Thermal and acoustic insulation boards from microalgae biomass, poly-β-hydroxybutyrate and glass wool

Eduardo Silveira Ribeiro, Ronan Adler Tavella, Guilherme Senna dos Santos, Felipe da Silva Figueira, Jorge Alberto Vieira Costa


Among the many functions that a building material needs to have, its insulation functions stand out. This type of materials acts by decreasing the conduction of heat/sound in to the environment. In this context, bio-insulations have been receiving an increasing attention due to its performance and the use of sustainable/naturals insulation materials.

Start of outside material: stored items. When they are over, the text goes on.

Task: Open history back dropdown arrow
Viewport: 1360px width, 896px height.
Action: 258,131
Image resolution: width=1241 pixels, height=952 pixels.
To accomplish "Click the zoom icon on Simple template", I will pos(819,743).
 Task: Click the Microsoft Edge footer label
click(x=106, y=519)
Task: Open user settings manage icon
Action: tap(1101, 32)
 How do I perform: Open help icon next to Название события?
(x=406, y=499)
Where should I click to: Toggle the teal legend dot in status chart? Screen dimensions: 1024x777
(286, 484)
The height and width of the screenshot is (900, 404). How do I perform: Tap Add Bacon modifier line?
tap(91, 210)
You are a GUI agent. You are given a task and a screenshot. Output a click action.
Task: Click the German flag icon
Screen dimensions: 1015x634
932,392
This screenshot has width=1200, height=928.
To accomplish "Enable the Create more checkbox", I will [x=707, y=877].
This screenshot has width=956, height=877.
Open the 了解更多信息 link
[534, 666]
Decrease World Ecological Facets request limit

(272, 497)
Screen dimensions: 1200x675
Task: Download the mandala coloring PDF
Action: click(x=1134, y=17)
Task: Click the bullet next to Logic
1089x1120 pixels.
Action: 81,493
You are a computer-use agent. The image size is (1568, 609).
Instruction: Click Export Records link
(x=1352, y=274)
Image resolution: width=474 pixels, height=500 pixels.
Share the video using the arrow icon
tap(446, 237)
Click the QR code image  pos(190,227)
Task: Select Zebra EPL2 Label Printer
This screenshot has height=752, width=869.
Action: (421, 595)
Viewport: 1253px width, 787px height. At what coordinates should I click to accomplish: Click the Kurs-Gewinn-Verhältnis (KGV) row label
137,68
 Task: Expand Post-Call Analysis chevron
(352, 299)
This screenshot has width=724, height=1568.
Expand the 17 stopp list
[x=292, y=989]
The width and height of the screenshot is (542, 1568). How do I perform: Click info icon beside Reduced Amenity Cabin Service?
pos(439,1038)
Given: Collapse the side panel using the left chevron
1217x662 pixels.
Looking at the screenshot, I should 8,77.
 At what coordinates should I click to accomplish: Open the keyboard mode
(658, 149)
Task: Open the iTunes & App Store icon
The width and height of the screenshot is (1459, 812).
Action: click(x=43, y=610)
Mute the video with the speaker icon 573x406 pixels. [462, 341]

This study was conducted to evaluate the thermal and acoustic performance of bio-based boards made from the biomass of Spirulina, bacterial poly-β-hydroxybutyrate (PHB), and glass wool. The boards were manufactured under heated compression in different proportions: 33.33% glass wool, 33.33% PHB, and 33.33% Spirulina biomass (Board A); 20% glass wool, 40% PHB, and 40% Spirulina (Board B); 40% glass wool, 40% PHB, and 20% Spirulina (Board C); and 40% glass wool, 20% PHB, and 40% Spirulina (Board D). Boards A and B showed lower thermal conductivity (0.09 W m-1 K-1) compared to traditional insulating materials, such as gypsum neat (0.44 W m-1 K-1) and Kaolin insulating firebrick (0.08–0.19 W m-1 K-1). Board D showed the highest sound absorption coefficient of ~1600 Hz compared to other bio-based insulators at the same frequency, such as polypropylene based non-woven fiber and tea-leaf-fiber with the same thickness. For the noise reduction coefficient, board B showed better results than concrete. Thus, boards A and B are suitable as thermal insulators, while boards B and D are suitable as sound insulators. For simultaneous application as a thermal and sound insulator, board B is the best choice among all boards.


Spirulina; thermal conductivity; sound absorption coefficient; noise reduction coefficient; green building.